Out west, diverting this water, called greywater, has waxed and waned for the past few decades, depending on drought. According to the San Francisco Chronicle ("White House summit focuses on aggressive, new ways to save water") a housing development in California is being developed from the ground up to capture and reuse greywater. From the article:
Related to the idea of changing regulations, the City of Tracy Water System Management Plan/Wastewater Master Plan specifies the use of recycled/non-potable water for certain types of plantings and water features, development of a separate water piping system for recycled water, the use of efficient appliances using water, etc.Occupants of 11,000 new single-family houses under construction near Tracy will be able to recycle their shower, bath, laundry and sink water on site using a system designed by Australian water engineers, one of dozens of new water technologies the White House will showcase at its big “water summit” Tuesday.
Also see "Water recycling debuts at new housing tract: Australia technology could save 72% of daily water use, proponents say," San Diego Union Tribune. According to the article, it costs about $10,000/house.
While it would take many years for retrofitted greywater systems to pay off, for houses getting a gut rehab, it wouldn't be too hard to install such systems.
Additionally, small new house infill subdivisions, such as the Chancellor Row houses in Brookland or the Comstock Homes development on New Hampshire Avenue NW could have installed greywater systems while constructing the development from the outset. Or this new development in Minneapolis ("Development in north Minneapolis marks new test of real estate in city's most challenged niche," Minneapolis Star-Tribune ).

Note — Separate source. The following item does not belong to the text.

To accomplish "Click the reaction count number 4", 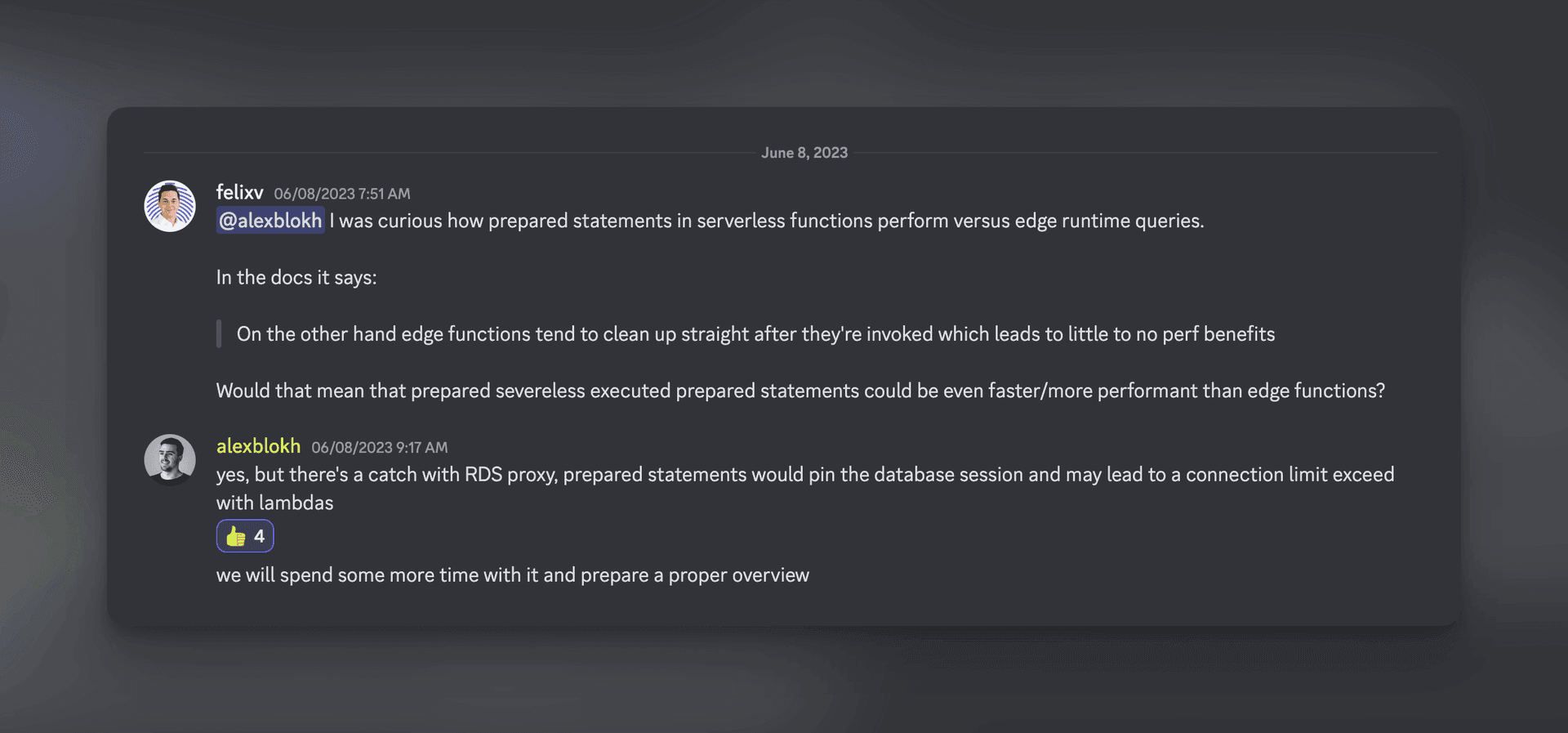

Building regulations could specify appropriate and inappropriate landscaping treatments, based on local conditions--this could extend to requiring more use of indigenous plantings (local fauna eat local plants, not non-local plants). Typically they do not.
Photo: Alison Miksch for Southern Living.
The Edible Landscaping concept replaces traditional lawns with food cultivation ("Smart city governments grow produce for the people," Grist Magazine) and extends this to public spaces. For example, the grounds of Baltimore's City Hall includes a herb garden.
And many water authorities and environmental agencies are pushing the concept of rain gardens, but such plantings aren't typically "required" as part of building regulations.
5. Food waste collection bins as part of the system of trash cans in the public space. While not a building regulation matter, Granville Island in British Columbia has outdoor food waste collection bins as a part of their street furniture system to waste/trash cans.
Images from Tyler Talks Trash blog.
They include information on what "food scraps" means as far as composting is concerned.
6. Regulating food /specifying compostable containers. Relatedly, while some cities, including DC, are banning the use of styrofoam containers, which aren't easily recycled, it's hard to know what is and isn't compostable. For example, 7-11 claims their coffee cups are compostable, while Au Bon Pain or Starbucks use cups with a plastic lining.
But because they cost a bit more and aren't specified for use as part of comprehensive regulations concerning composting and recycling and "take out food," such containers aren't typically used by such restaurants.